Why did the fan start making that sound (or is it not a fan and something totally different)?


----------



## SaiyanGoku (Mar 17, 2015)

Try booting into a linux OS from pendrive and recheck if the keyboard is still problematic.


----------



## kkn13 (Mar 17, 2015)

[MENTION=145143]SaiyanGoku[/MENTION] he wont be able to do that i guess because he would need to login and use Bootcamp to enable booting from external media etc  [MENTION=12096]Cool Buddy[/MENTION] try removing the keyboard cable and see if the problem persists using a usb keyboard(might be a problematic key or somehing which is in turn causing disruption of the usb and wireless keyboard)
if it still does,it might be a mobo issue

- - - Updated - - -

you may also try this-
*www.makeuseof.com/tag/how-to-boot-a-linux-live-usb-stick-on-your-mac/

^dunno if it works
hadnt worked out for me on my friends Macbook Air


----------



## SaiyanGoku (Mar 17, 2015)

^ One of the best ways to troubleshoot hardware issues and OP can't do that because crapple restricted it. 
If he can access the BIOS, he should be able to boot from the pendrive.


----------



## avinandan012 (Mar 17, 2015)

Apple service center or buy a new one


----------



## kkn13 (Mar 17, 2015)

SaiyanGoku said:


> ^ One of the best ways to troubleshoot hardware issues and OP can't do that because crapple restricted it.
> If he can access the BIOS, he should be able to boot from the pendrive.



there is no BIOS,they have a locked down UEFI based system so its totally reliant on the OS 

- - - Updated - - -



avinandan012 said:


> Apple service center or buy a new one



so you mean unnecessary $$$$$
nah,he can get it done cheap in Lamington Road Mumbai if its a mobo issue
3-4k max repairs for my friend's MBP mobo,whereas apple asked him to cough up 45k for repairs,thats how absurd they are


----------



## SaiyanGoku (Mar 17, 2015)

avinandan012 said:


> Apple service center or *buy a new one*



Buying a new one because of this minor problem is pure stupidity.

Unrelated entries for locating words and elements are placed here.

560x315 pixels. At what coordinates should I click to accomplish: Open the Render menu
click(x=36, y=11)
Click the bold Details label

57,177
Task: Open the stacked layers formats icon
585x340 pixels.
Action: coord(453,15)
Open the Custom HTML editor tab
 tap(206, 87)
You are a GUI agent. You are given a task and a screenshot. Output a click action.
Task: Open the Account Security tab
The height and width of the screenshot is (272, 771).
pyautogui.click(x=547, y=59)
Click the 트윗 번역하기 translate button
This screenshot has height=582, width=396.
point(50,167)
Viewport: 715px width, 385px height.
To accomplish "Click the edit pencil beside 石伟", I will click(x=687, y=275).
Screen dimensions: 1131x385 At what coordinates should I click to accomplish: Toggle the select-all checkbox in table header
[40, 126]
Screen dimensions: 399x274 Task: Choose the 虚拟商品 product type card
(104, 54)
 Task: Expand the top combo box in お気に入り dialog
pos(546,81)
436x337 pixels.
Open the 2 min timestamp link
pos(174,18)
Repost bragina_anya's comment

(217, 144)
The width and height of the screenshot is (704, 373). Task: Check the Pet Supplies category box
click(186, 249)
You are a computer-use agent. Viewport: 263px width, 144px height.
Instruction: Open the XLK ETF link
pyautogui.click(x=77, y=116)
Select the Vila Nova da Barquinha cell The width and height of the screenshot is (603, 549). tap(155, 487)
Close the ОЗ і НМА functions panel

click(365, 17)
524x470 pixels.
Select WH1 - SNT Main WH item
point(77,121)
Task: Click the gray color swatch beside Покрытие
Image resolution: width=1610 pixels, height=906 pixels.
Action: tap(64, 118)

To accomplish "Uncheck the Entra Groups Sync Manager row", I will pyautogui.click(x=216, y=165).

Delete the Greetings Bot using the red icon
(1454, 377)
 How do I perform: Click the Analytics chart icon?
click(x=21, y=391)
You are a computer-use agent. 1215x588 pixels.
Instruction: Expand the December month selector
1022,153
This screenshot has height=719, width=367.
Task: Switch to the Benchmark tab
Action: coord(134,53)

Other laptops have way better configs compared to crapbook in the same price range.


----------



## $hadow (Mar 17, 2015)

The biggest problem is still there no BIOS damm you Apple.


----------



## kkn13 (Mar 17, 2015)

$hadow said:


> The biggest problem is still there no BIOS damm you Apple.



actually apple was the first to come up with UEFI bios instead of the traditional one
despite its security measures and awesome usability over regular BIOS,Apple has locked down UEFI to use OSX as a front
similar to what Windows 8 + versions along with UEFI - enabled laptops and desktops do except Windows allows more flexibility and "whitelisted" versions of Linux Disk Images to boot even with "secure boot" enabled,something Apple refuses to implement due to long time rivalry with Linux

UEFI is the future of BIOS but Apples version is locked down and you need to use bootcamp software within OSX to allow Linux


----------



## Cool Buddy (Mar 17, 2015)

kkn13 said:


> [MENTION=145143]SaiyanGoku[/MENTION] he wont be able to do that i guess because he would need to login and use Bootcamp to enable booting from external media etc  [MENTION=12096]Cool Buddy[/MENTION] try removing the keyboard cable and see if the problem persists using a usb keyboard(might be a problematic key or somehing which is in turn causing disruption of the usb and wireless keyboard)
> if it still does,it might be a mobo issue
> 
> - - - Updated - - -
> ...



How do I remove the keyboard? I think it can't be done without opening up the macbook.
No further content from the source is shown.